You also won't have the inventory visibility you need to handle seasonal sales surges.
A multichannel inventory management system will allow you to focus on your business rather than the issues you have with your inventory.
The right system will streamline your workflows and allow you to easily track and manage inventory, and sales and purchases across all sales channels.
There are quite a few options when it comes to finding the best multichannel inventory software for your business.
To choose the right software, you need a clear idea of your business needs, so you can find the right software that has those features.
Here are some features to look for.
There is a wealth of information in your sales and inventory data that can forecast sales, improve profitability, and guarantee that you always have the correct amount of inventory.
Historical data will allow you to easily calculate daily sales units, delivery lead times, safety stock levels, and reorder points.
The right multichannel inventory management will do this for you.
Barcoding and Scanning
A multichannel inventory system should make your business run more smoothly.
One way to simplify inventory, sales, and purchase processes is by using barcodes and scanning products quickly, instead of manually entering them into your system.
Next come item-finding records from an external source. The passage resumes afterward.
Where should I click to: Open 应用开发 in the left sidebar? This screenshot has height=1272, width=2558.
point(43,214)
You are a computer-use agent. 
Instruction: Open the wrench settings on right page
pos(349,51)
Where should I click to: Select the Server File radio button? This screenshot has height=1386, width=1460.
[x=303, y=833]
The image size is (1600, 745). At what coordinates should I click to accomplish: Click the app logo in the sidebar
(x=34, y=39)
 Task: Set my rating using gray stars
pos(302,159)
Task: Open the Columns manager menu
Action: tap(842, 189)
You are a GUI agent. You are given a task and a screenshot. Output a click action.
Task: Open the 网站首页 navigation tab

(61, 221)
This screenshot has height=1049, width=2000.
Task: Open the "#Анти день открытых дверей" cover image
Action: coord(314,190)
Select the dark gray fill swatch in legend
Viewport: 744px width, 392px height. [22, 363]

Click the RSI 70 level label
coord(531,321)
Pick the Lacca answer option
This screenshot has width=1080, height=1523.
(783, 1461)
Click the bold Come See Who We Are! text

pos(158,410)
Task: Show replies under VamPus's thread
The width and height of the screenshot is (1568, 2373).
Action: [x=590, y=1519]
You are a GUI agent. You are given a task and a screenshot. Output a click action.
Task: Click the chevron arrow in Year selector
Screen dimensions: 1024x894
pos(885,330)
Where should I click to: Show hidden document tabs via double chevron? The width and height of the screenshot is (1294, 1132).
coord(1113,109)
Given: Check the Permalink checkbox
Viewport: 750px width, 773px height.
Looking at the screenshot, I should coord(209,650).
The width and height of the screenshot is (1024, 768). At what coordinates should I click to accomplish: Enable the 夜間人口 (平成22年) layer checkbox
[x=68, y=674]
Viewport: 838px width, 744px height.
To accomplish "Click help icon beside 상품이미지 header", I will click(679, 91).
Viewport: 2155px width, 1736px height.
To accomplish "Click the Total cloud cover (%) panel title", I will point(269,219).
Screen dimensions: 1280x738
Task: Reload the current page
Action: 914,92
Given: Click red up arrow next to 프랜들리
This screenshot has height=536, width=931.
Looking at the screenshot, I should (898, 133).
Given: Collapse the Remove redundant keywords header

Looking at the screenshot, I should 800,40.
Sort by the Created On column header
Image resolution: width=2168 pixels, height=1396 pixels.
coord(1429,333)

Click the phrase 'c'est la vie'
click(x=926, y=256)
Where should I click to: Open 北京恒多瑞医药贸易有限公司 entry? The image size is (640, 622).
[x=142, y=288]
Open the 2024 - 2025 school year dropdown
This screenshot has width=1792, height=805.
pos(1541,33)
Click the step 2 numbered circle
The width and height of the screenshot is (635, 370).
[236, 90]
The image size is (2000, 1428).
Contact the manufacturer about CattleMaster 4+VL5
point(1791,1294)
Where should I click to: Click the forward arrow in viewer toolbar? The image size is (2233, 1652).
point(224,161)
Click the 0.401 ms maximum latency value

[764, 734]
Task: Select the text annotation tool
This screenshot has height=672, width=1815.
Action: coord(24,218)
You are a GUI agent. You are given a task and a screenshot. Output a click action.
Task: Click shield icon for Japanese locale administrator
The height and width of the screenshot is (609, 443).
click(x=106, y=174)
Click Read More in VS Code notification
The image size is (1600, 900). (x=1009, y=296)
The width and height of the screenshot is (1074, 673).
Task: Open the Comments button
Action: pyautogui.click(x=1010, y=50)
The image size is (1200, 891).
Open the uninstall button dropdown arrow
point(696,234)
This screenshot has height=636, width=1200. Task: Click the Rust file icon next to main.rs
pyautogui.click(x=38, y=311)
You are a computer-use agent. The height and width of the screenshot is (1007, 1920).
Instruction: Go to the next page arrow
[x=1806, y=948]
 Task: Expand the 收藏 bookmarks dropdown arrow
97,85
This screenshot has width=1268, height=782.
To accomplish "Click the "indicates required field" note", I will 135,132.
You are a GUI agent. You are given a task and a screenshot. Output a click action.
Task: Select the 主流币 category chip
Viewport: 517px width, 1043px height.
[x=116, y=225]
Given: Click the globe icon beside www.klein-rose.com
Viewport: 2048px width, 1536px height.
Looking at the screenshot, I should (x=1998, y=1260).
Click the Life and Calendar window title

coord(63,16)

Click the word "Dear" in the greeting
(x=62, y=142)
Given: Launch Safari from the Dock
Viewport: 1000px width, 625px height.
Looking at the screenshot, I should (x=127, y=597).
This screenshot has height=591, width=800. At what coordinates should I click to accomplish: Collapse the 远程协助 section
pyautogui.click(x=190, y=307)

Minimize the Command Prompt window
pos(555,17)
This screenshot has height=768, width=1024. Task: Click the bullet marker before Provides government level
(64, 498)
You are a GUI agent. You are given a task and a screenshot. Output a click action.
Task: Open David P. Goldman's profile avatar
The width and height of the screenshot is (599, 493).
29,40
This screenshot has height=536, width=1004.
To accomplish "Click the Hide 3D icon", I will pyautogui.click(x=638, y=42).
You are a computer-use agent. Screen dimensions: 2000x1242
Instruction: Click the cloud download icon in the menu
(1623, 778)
Make sure the system you choose integrates with your scanners and barcode system.
With multiple stores and multiple sales channels, your product could be at many places around the globe and orders can come from any of your channels.
The only way to keep inventory straight in a complex environment like this is real-time updates.
Without real-time updates, you risk backorders and irate customers.
If you have multiple warehouses, you want functionality that will allow you to tag inventory by geographical or relative location.
This will allow for an in-store pickup feature and optimize shipping times by sourcing products close to the customer's location.
The key to multichannel inventory is synchronization.
Therefore, one of the first things to check in the system you are vetting is that it integrates with all the sales channels that you currently use.
You also need to make sure that the system integrates with any financial or ecommerce accounting systems used in your business like Quickbooks.
Not every business is the same. A solution may have all the features you need, but it also may have more than you need.
The right inventory system will allow you to customize it so users can access what they need without unneeded features impeding productivity.
Most importantly it must be designed to scale with your business.
Inventory management tools do require manual onboarding and nothing is worse than needing an upgrade in the middle of your busy season.
Selling your products on more sales channels is a great way to expand your ecommerce business and take advantage of the current market acceleration.
But this is not a simple task.
Handling orders and inventory on more than one channel requires an inventory management system that synchronizes inventory changes and orders across the marketplaces you sell on.
Without the right system, you may run into overstock, overselling, shipping delays, and other issues that occur when inventory is not accurate.
The result is stressed employees, unhappy customers, and increased costs.
Choosing the right multichannel inventory management system for your business is key to more profit, lowered costs, and satisfied customers.
What are the features you look for in a multichannel inventory management system?